Lingaraja Temple (Bhubaneswar, Odisha)


Lingaraja temple - a legacy of Kalinga architecture was built in 11th century (1000 years old). Bestowed by the finest stone work, the temple showcases the details of work executed in the era of Somavasmi dynasty. It is one of the oldest and largest temples in Bhubaneswar covers 1049.66 sq m.  The temple is built in Deula style from locally available laterite, sandstone and sandalwood.  It has four components Vimana (structure containing sanctum), Jagmohana (assembly hall), Natamandira (festival hall) and Bhogamandapa (hall of offering).  The walls are lavishly sculpted with architectural motifs and figures.
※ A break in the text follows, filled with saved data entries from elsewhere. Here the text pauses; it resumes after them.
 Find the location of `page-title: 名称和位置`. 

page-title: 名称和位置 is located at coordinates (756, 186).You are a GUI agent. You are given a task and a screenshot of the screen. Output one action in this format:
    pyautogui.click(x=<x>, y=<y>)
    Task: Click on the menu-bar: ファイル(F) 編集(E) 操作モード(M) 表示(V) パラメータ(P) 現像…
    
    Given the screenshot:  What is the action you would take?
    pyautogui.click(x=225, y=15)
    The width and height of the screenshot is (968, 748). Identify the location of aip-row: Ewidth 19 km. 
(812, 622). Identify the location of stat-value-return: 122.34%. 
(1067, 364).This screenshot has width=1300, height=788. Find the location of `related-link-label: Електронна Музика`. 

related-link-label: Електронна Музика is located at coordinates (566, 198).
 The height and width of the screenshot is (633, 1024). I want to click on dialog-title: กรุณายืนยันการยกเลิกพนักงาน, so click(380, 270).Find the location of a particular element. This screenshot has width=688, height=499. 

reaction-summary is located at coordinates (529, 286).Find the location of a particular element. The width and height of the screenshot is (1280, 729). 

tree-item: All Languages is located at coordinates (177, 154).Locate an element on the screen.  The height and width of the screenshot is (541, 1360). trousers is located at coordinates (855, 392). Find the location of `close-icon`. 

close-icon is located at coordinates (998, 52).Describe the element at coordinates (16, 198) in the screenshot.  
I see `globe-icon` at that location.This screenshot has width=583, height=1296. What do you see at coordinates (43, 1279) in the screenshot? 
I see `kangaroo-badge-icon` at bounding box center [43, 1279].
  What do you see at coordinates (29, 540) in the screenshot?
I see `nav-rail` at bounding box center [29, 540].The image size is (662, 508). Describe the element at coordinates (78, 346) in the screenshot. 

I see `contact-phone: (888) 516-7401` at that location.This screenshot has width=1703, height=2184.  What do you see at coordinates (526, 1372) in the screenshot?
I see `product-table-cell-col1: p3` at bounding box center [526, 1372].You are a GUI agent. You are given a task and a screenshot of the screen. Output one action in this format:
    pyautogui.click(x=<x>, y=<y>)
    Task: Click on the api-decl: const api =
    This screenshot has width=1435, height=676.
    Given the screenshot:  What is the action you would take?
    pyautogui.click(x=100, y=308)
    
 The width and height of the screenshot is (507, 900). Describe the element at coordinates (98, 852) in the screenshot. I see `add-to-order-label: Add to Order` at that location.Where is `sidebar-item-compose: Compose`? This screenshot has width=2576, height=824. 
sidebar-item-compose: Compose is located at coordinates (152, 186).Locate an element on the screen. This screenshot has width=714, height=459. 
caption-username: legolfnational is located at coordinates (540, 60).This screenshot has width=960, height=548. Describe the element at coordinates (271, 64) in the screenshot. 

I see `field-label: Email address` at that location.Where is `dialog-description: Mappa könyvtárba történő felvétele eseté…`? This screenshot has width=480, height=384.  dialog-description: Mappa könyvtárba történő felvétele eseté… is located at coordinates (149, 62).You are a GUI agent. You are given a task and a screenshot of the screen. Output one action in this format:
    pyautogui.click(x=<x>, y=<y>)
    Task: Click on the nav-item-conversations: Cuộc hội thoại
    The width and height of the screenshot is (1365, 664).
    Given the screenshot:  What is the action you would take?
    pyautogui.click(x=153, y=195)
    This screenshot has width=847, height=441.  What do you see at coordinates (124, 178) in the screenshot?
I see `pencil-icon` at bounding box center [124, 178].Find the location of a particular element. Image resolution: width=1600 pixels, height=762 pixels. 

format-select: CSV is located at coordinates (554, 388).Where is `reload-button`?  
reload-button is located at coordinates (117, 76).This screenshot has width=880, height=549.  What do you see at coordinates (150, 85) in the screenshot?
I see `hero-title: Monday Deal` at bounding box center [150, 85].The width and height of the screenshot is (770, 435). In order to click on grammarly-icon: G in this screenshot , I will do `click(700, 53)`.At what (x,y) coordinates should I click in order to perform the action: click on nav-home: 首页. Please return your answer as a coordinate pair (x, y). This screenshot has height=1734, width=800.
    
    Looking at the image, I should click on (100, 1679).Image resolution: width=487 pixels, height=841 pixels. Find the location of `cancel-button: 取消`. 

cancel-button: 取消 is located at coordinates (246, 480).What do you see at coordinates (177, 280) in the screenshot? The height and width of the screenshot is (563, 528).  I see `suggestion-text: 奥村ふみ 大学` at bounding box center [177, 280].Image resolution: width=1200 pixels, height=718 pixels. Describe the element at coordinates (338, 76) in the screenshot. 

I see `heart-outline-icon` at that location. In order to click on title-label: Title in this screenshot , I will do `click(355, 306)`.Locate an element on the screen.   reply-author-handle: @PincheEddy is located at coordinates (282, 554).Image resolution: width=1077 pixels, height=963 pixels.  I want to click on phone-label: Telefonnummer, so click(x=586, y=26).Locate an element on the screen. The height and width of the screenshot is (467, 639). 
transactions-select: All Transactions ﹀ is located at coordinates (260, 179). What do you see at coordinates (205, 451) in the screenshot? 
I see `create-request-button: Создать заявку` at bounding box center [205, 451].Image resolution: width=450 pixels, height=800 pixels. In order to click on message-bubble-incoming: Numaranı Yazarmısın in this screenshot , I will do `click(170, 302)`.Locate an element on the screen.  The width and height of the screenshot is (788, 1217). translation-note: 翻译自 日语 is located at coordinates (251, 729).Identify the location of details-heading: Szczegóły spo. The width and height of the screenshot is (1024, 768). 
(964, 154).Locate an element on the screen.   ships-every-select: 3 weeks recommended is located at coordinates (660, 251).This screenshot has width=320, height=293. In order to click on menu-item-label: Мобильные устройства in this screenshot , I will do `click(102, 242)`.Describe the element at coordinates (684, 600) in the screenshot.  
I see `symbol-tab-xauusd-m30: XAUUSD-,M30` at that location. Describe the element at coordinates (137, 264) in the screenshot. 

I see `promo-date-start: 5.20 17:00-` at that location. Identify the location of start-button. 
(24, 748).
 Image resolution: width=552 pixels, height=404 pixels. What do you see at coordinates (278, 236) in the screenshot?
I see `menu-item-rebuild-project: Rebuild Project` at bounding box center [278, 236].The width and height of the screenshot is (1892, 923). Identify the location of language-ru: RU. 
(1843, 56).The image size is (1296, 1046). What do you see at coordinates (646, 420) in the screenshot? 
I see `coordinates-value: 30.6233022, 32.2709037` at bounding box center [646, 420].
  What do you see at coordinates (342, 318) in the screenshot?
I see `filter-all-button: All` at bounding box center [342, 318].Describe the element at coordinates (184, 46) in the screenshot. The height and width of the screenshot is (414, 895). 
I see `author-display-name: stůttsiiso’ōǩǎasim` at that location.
The Lingaraja temple compounded with 150 small temples belonging to different gods of Hindu pantheon are enclosed by high thick walls, with a main entrance on the east, and secondary gates on the north and south.

The Vimana (main tower) is an optically massive structure stands 55 m height is created by deep cut lines running perpendicular on the spire. It is constructed without mortar and is divided into vertical sections. The assembly hall and hall of offering has pyramidal roof made up of several horizontal layers whereas festive hall has flat roof sloping in stages.

Lingaraja temple is maintained by the Temple Trust Board and the Archeological Survey of India. The temple has an average of 6,000 visitors per day and receives in lakhs during festive seasons.

 James Ferugsson (1808–86), a noted critic and historian rated the temple as "one of the finest examples of purely Hindu temple in India".